Reproduce the text of the material below word for word, leaving out the pictures.

--- Begin DATA SHOWN ---

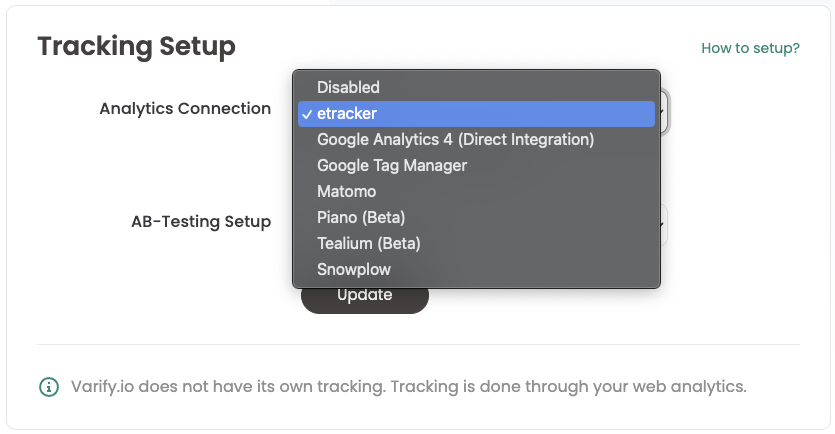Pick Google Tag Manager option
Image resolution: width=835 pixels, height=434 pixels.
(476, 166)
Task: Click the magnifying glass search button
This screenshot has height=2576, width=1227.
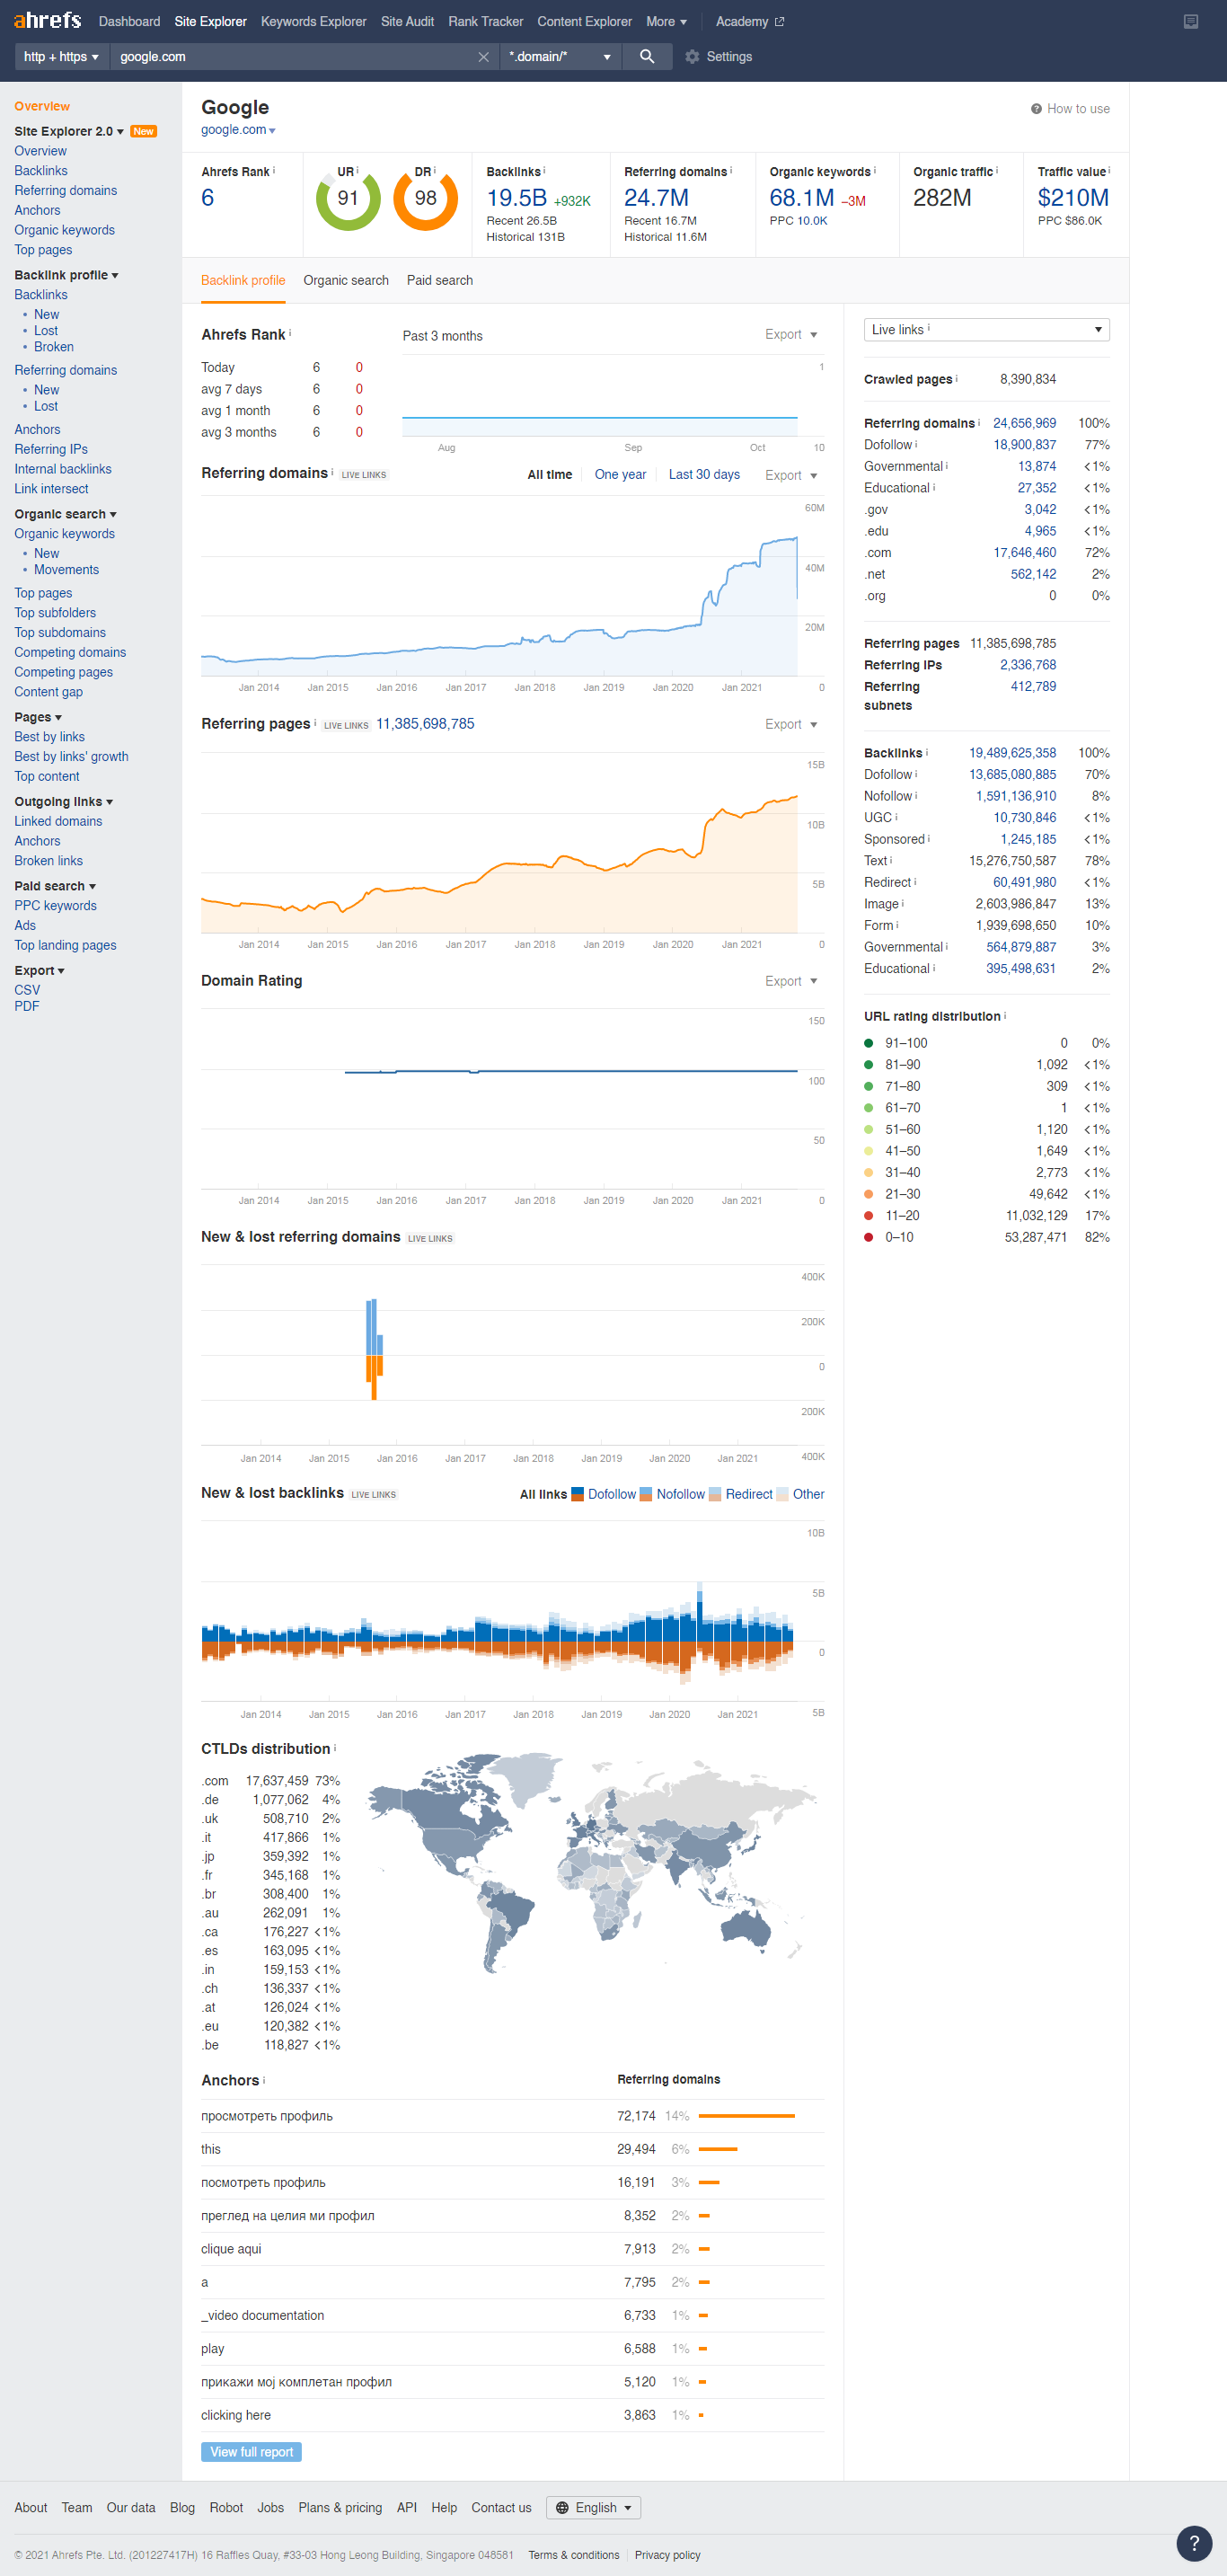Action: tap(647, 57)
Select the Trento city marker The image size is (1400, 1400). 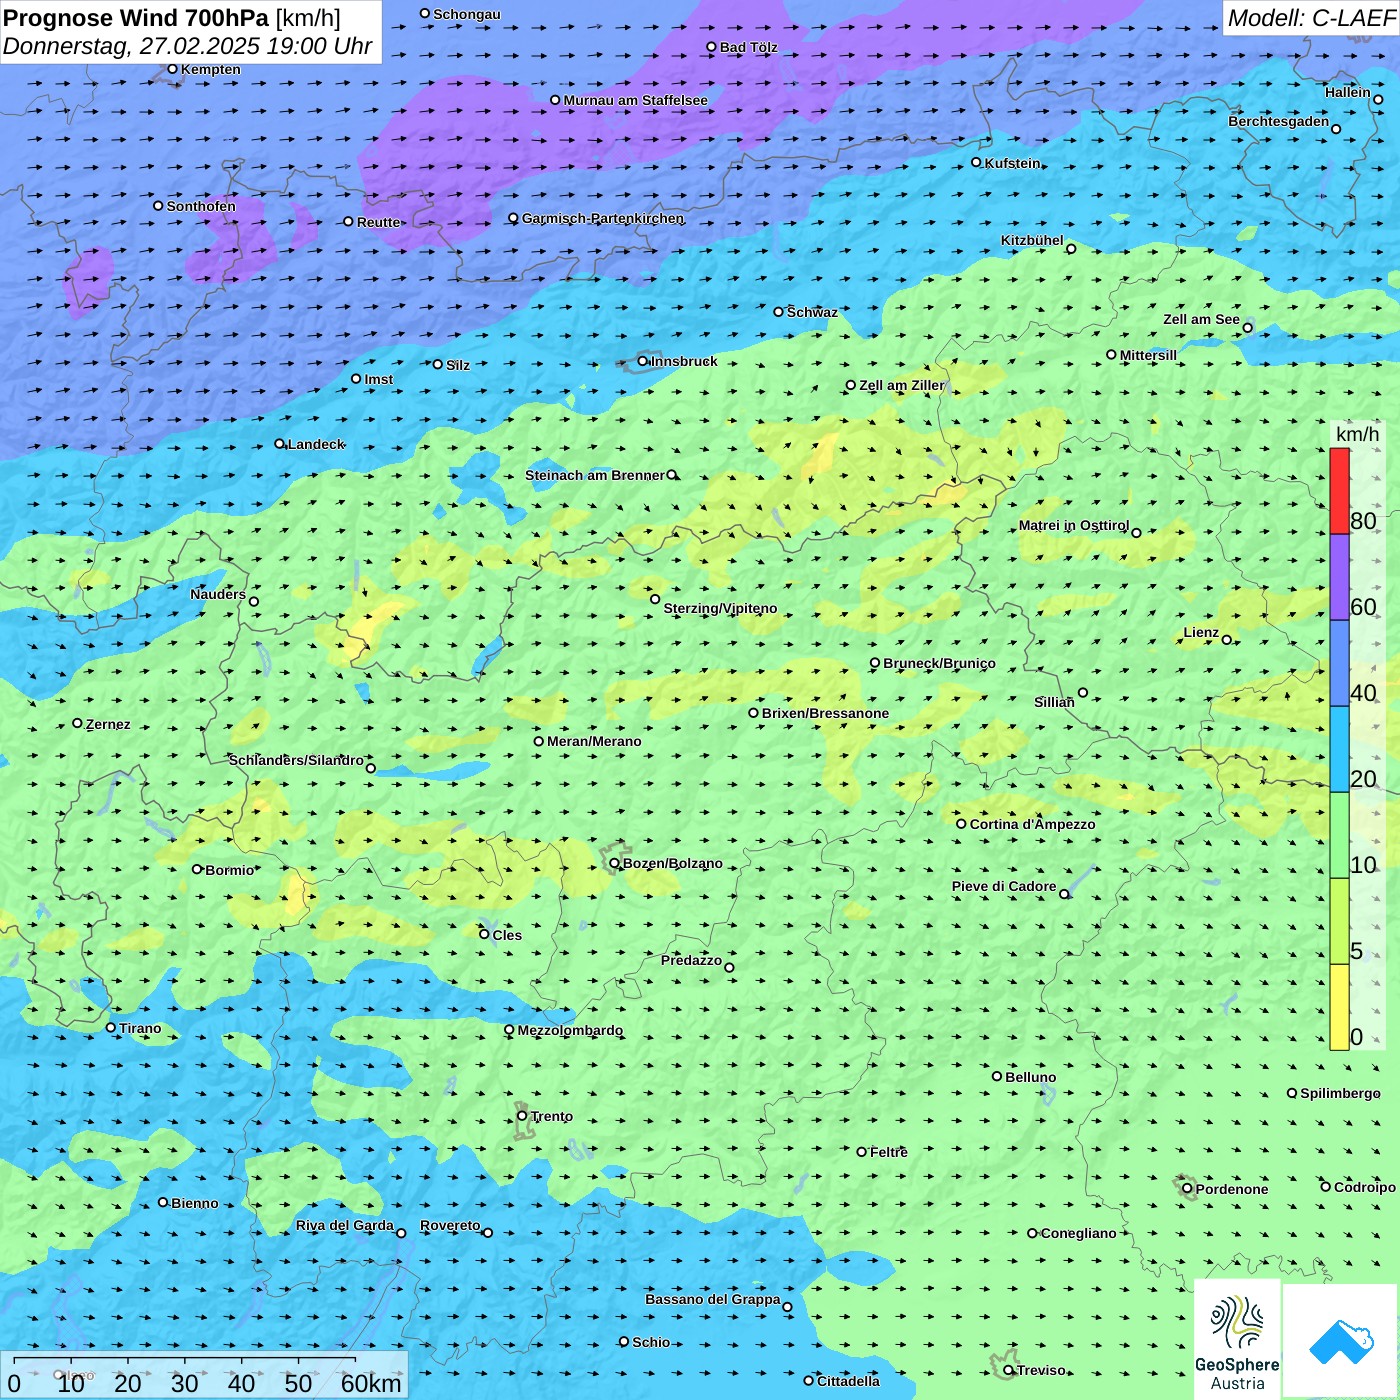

--- End DATA SHOWN ---

▶ _TASK RESULT_:
Pick Google Tag Manager option
Image resolution: width=835 pixels, height=434 pixels.
(476, 166)
Task: Click the magnifying glass search button
This screenshot has height=2576, width=1227.
Action: tap(647, 57)
Select the Trento city marker The image size is (1400, 1400). 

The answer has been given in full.